## Assignment
Reproduce the entries below exactly, but only from the line containing "OFIM Commerces (276, 2056)" to the line containing "Ankerana (281, 1947)", inclusive.

_ _ _

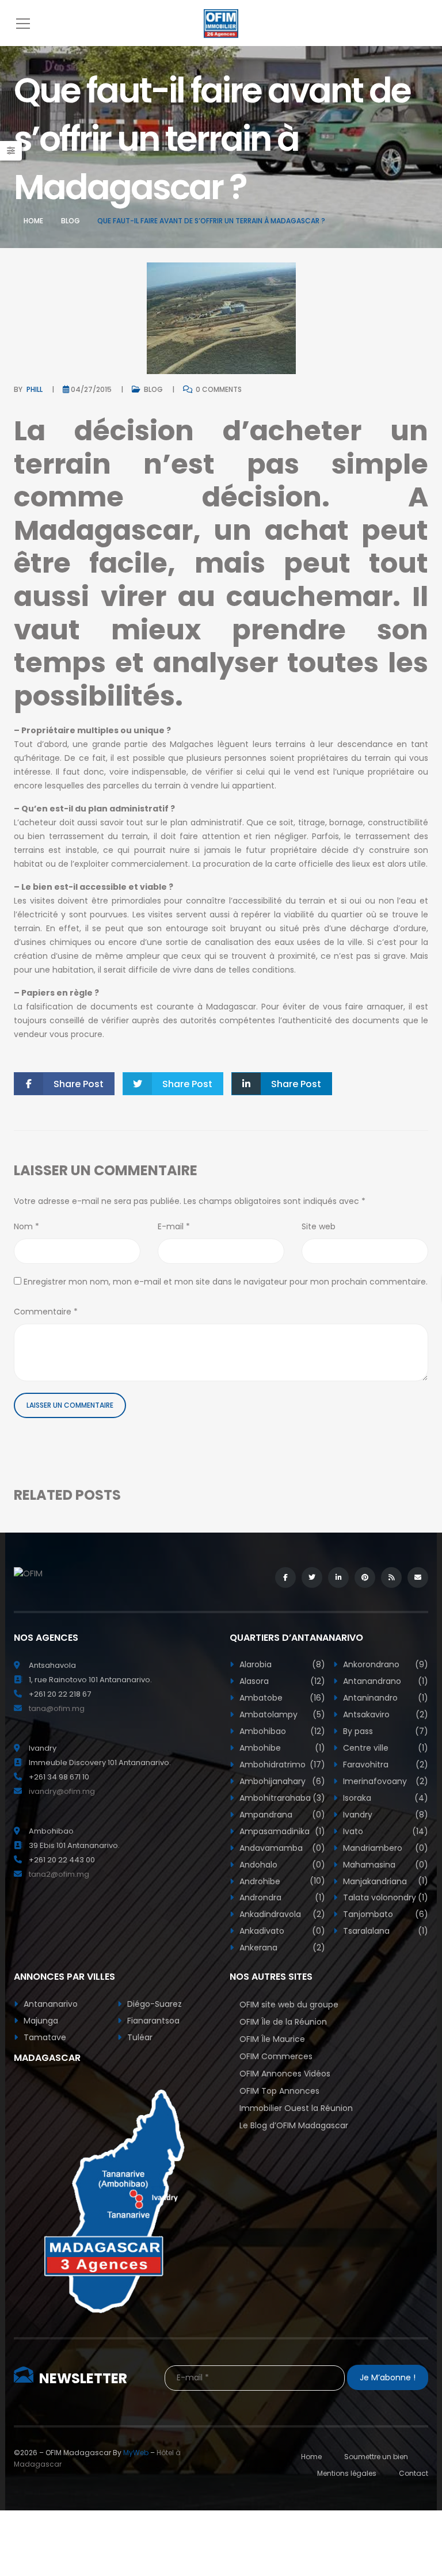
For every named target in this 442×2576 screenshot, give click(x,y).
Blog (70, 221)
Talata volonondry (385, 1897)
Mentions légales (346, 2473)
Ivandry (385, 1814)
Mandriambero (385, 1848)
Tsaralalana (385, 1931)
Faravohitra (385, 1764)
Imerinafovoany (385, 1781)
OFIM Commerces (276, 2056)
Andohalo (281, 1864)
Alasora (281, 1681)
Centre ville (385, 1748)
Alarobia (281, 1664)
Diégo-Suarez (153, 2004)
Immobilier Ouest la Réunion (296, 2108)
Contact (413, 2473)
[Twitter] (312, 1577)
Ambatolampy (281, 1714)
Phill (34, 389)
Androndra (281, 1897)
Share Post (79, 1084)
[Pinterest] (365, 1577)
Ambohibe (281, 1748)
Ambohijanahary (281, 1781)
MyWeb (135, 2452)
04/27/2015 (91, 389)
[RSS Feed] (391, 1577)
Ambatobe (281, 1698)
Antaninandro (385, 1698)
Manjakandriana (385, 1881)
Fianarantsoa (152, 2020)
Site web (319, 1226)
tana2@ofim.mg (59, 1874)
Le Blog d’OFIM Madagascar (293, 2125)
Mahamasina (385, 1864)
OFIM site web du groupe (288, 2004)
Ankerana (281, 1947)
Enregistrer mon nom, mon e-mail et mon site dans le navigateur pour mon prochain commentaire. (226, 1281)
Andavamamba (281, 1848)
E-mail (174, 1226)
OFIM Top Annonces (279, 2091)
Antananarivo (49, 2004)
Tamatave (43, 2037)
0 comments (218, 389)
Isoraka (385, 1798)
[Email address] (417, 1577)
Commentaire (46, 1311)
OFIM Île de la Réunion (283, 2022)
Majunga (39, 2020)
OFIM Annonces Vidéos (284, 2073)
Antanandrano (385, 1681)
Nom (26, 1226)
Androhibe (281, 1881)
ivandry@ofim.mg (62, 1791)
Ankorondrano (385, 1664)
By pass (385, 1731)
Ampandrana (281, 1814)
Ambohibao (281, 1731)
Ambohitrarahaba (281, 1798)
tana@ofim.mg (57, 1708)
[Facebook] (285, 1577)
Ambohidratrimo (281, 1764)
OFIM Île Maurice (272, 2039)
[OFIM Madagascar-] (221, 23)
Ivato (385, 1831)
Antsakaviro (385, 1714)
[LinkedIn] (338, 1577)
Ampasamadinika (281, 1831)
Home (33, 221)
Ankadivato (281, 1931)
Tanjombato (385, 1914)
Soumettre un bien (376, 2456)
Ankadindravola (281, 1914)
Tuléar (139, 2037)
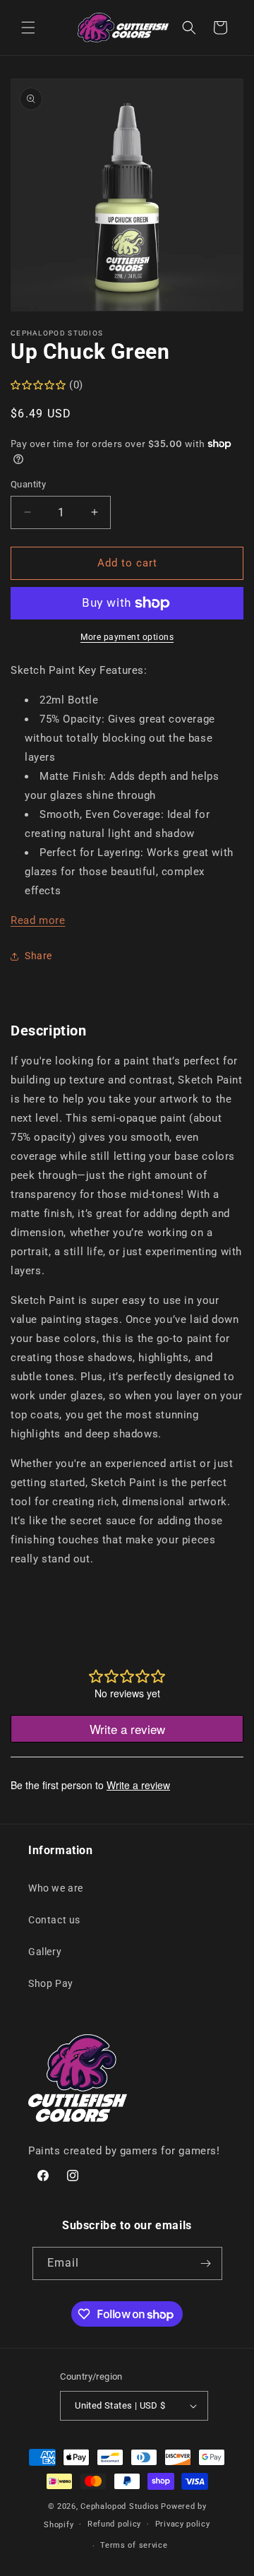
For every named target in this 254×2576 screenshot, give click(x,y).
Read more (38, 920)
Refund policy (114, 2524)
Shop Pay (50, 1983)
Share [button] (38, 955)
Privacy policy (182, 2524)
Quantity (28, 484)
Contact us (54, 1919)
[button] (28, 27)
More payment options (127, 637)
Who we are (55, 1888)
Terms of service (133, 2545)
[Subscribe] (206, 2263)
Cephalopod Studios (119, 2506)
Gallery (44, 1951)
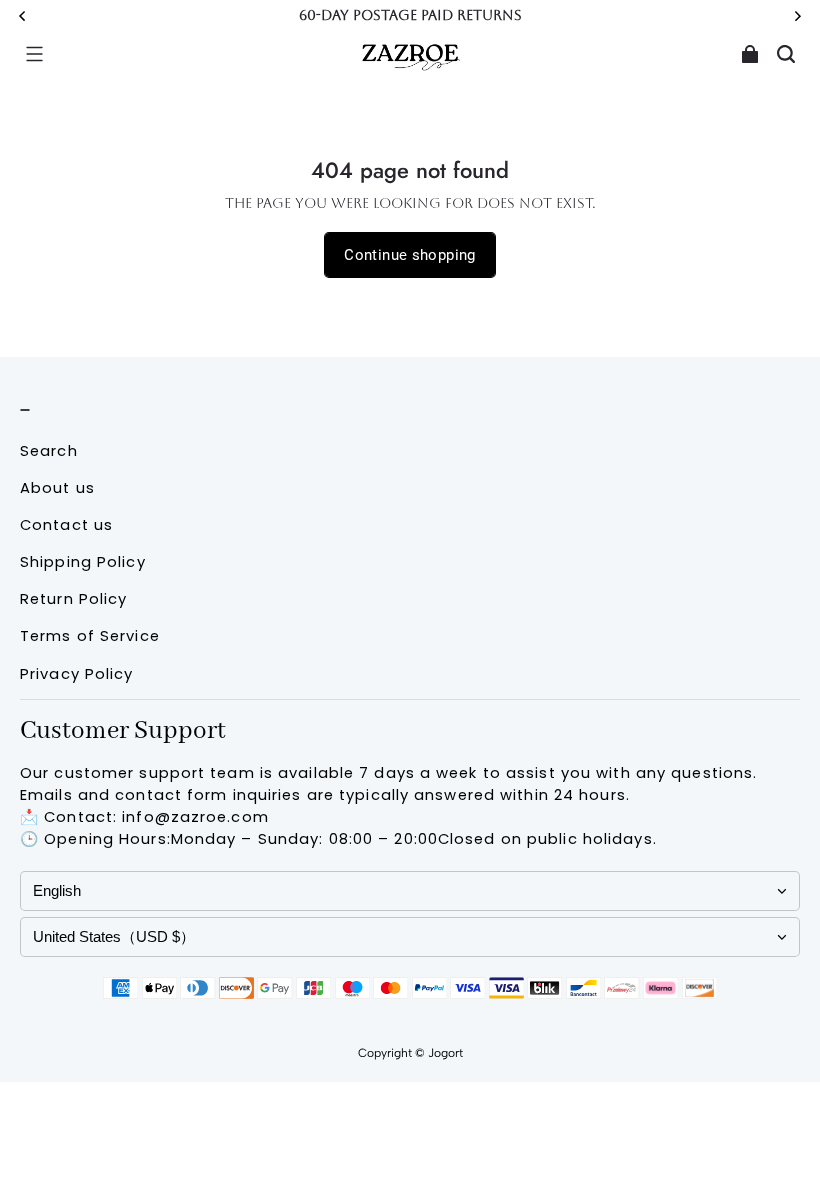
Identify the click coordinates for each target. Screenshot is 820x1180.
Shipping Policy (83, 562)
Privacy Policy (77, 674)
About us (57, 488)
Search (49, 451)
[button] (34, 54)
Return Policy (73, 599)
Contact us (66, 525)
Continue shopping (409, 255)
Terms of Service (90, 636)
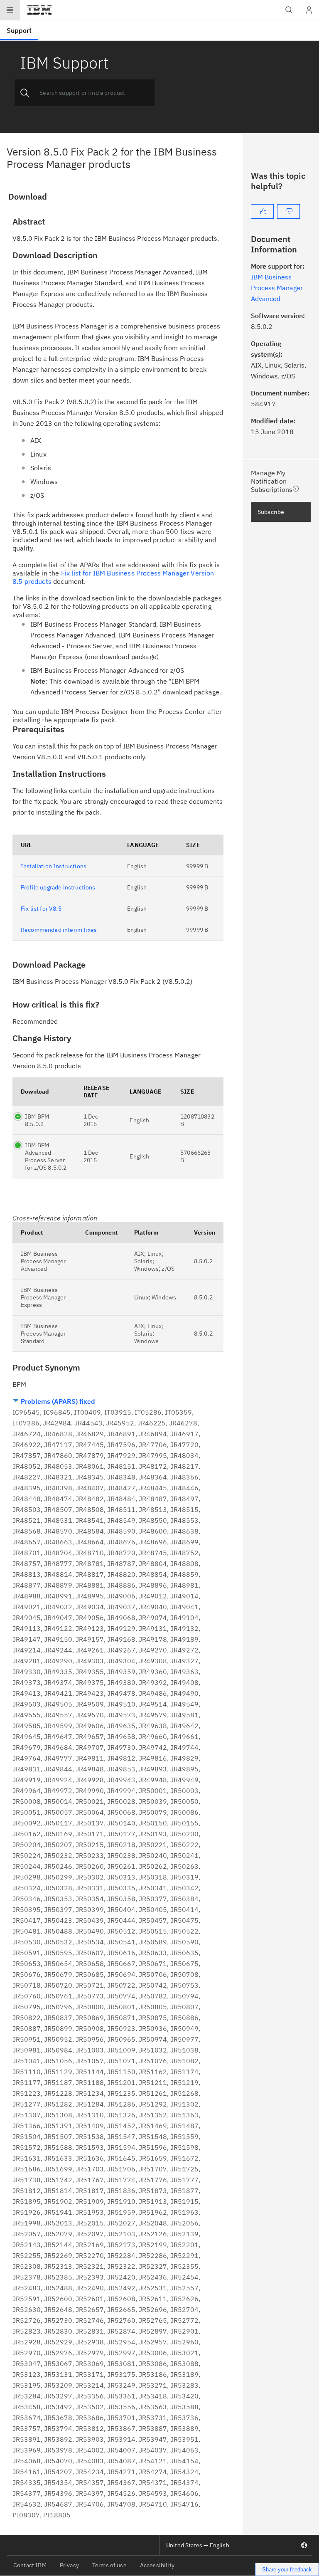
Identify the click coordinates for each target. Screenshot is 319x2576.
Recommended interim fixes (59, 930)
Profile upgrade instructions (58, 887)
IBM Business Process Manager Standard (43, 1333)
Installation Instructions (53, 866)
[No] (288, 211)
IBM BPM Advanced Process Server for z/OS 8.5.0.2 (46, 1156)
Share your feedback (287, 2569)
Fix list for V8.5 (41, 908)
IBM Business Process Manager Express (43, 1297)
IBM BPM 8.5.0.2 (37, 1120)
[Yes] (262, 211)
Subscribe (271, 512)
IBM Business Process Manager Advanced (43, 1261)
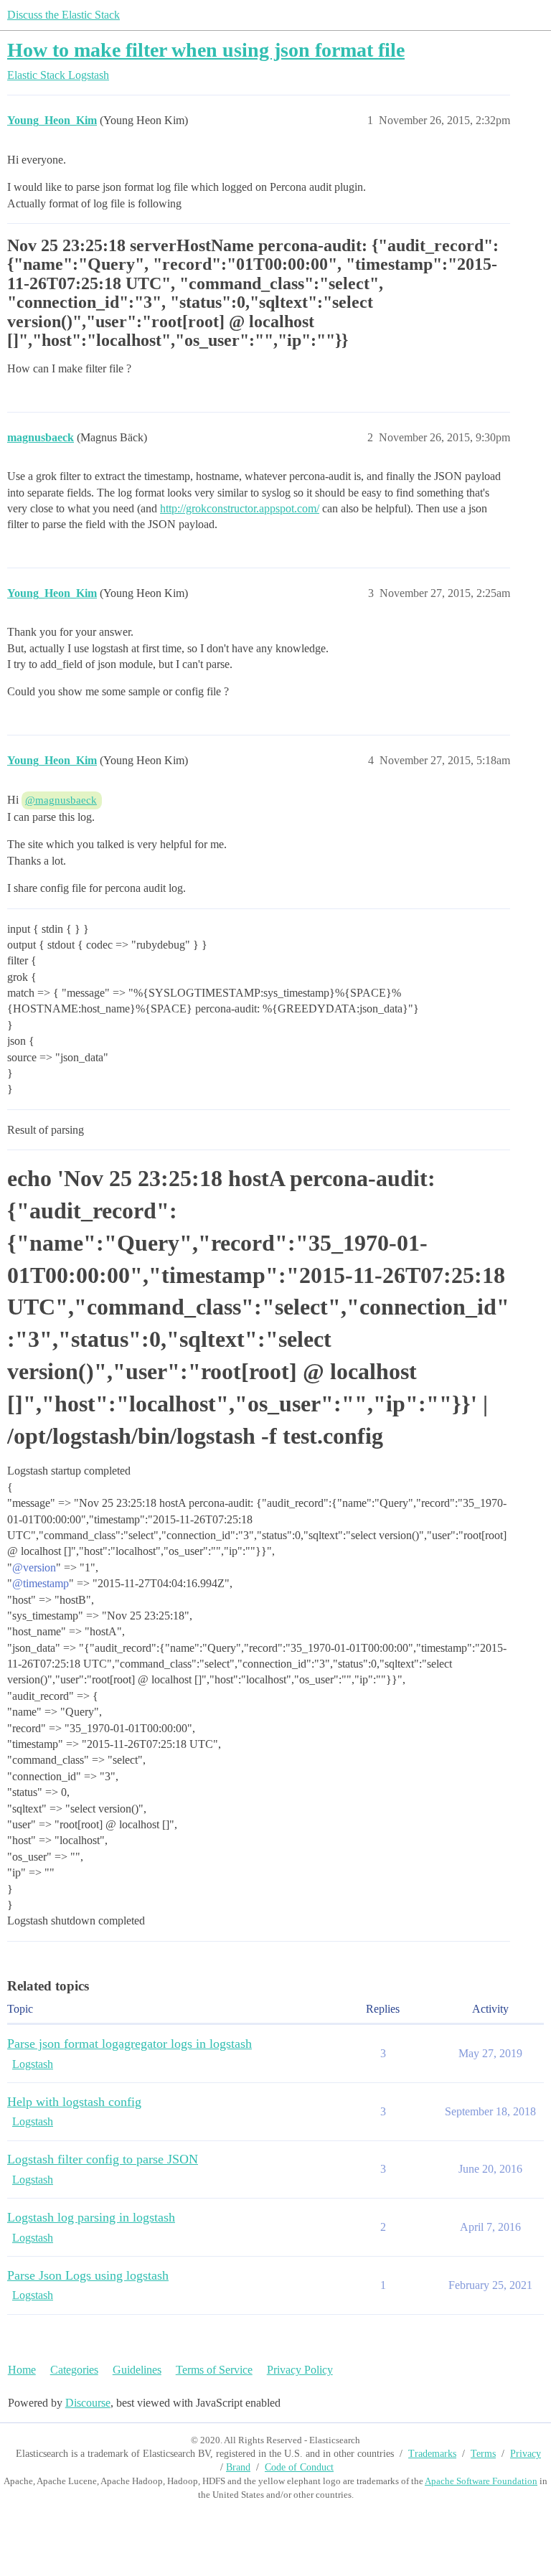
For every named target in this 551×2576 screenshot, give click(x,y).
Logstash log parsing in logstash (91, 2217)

_ _ _

## Task output
OFIM Commerces (276, 2056)
Andohalo (281, 1864)
Alasora (281, 1681)
Centre ville (385, 1748)
Alarobia (281, 1664)
Diégo-Suarez (153, 2004)
Immobilier Ouest la Réunion (296, 2108)
Contact (413, 2473)
[Twitter] (312, 1577)
Ambatolampy (281, 1714)
Phill (34, 389)
Androndra (281, 1897)
Share Post (79, 1084)
[Pinterest] (365, 1577)
Ambohibe (281, 1748)
Ambohijanahary (281, 1781)
MyWeb (135, 2452)
04/27/2015 (91, 389)
[RSS Feed] (391, 1577)
Ambatobe (281, 1698)
Antaninandro (385, 1698)
Manjakandriana (385, 1881)
Fianarantsoa (152, 2020)
Site web (319, 1226)
tana2@ofim.mg (59, 1874)
Le Blog d’OFIM Madagascar (293, 2125)
Mahamasina (385, 1864)
OFIM site web du groupe (288, 2004)
Ankerana (281, 1947)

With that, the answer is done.